MATERIAL TO PROCESS
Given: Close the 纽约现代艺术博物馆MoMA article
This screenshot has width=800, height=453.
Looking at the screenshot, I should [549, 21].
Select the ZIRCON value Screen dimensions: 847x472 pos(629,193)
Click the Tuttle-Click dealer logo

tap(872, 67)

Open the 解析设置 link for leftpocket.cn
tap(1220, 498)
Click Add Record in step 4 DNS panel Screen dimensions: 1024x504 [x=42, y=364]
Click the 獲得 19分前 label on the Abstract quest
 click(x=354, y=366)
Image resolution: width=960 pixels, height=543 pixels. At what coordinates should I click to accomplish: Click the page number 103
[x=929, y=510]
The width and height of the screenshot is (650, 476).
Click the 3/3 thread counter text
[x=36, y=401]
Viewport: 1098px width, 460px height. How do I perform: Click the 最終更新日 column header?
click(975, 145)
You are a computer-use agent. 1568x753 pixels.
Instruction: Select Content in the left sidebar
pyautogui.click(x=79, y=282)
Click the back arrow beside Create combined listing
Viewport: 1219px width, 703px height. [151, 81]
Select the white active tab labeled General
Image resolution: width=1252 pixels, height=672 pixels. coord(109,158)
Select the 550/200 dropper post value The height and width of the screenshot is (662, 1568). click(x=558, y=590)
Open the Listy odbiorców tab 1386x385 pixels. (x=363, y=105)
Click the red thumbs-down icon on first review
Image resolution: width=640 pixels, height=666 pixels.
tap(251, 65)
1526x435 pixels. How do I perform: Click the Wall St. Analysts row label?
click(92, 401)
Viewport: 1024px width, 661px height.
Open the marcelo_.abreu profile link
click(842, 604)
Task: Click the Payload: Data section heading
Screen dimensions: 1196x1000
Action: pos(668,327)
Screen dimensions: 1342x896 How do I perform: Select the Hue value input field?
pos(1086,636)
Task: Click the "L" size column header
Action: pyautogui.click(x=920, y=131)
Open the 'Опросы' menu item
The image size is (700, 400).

TASK OBJECTIVE
Each record is to be given again in full, exactly as it reads.

EXERCISE RESULT
Given: Close the 纽约现代艺术博物馆MoMA article
This screenshot has width=800, height=453.
Looking at the screenshot, I should [549, 21].
Select the ZIRCON value Screen dimensions: 847x472 pos(629,193)
Click the Tuttle-Click dealer logo

tap(872, 67)

Open the 解析设置 link for leftpocket.cn
tap(1220, 498)
Click Add Record in step 4 DNS panel Screen dimensions: 1024x504 [x=42, y=364]
Click the 獲得 19分前 label on the Abstract quest
 click(x=354, y=366)
Image resolution: width=960 pixels, height=543 pixels. At what coordinates should I click to accomplish: Click the page number 103
[x=929, y=510]
The width and height of the screenshot is (650, 476).
Click the 3/3 thread counter text
[x=36, y=401]
Viewport: 1098px width, 460px height. How do I perform: Click the 最終更新日 column header?
click(975, 145)
You are a computer-use agent. 1568x753 pixels.
Instruction: Select Content in the left sidebar
pyautogui.click(x=79, y=282)
Click the back arrow beside Create combined listing
Viewport: 1219px width, 703px height. [151, 81]
Select the white active tab labeled General
Image resolution: width=1252 pixels, height=672 pixels. coord(109,158)
Select the 550/200 dropper post value The height and width of the screenshot is (662, 1568). click(x=558, y=590)
Open the Listy odbiorców tab 1386x385 pixels. (x=363, y=105)
Click the red thumbs-down icon on first review
Image resolution: width=640 pixels, height=666 pixels.
tap(251, 65)
1526x435 pixels. How do I perform: Click the Wall St. Analysts row label?
click(92, 401)
Viewport: 1024px width, 661px height.
Open the marcelo_.abreu profile link
click(842, 604)
Task: Click the Payload: Data section heading
Screen dimensions: 1196x1000
Action: pos(668,327)
Screen dimensions: 1342x896 How do I perform: Select the Hue value input field?
pos(1086,636)
Task: Click the "L" size column header
Action: pyautogui.click(x=920, y=131)
Open the 'Опросы' menu item
The image size is (700, 400).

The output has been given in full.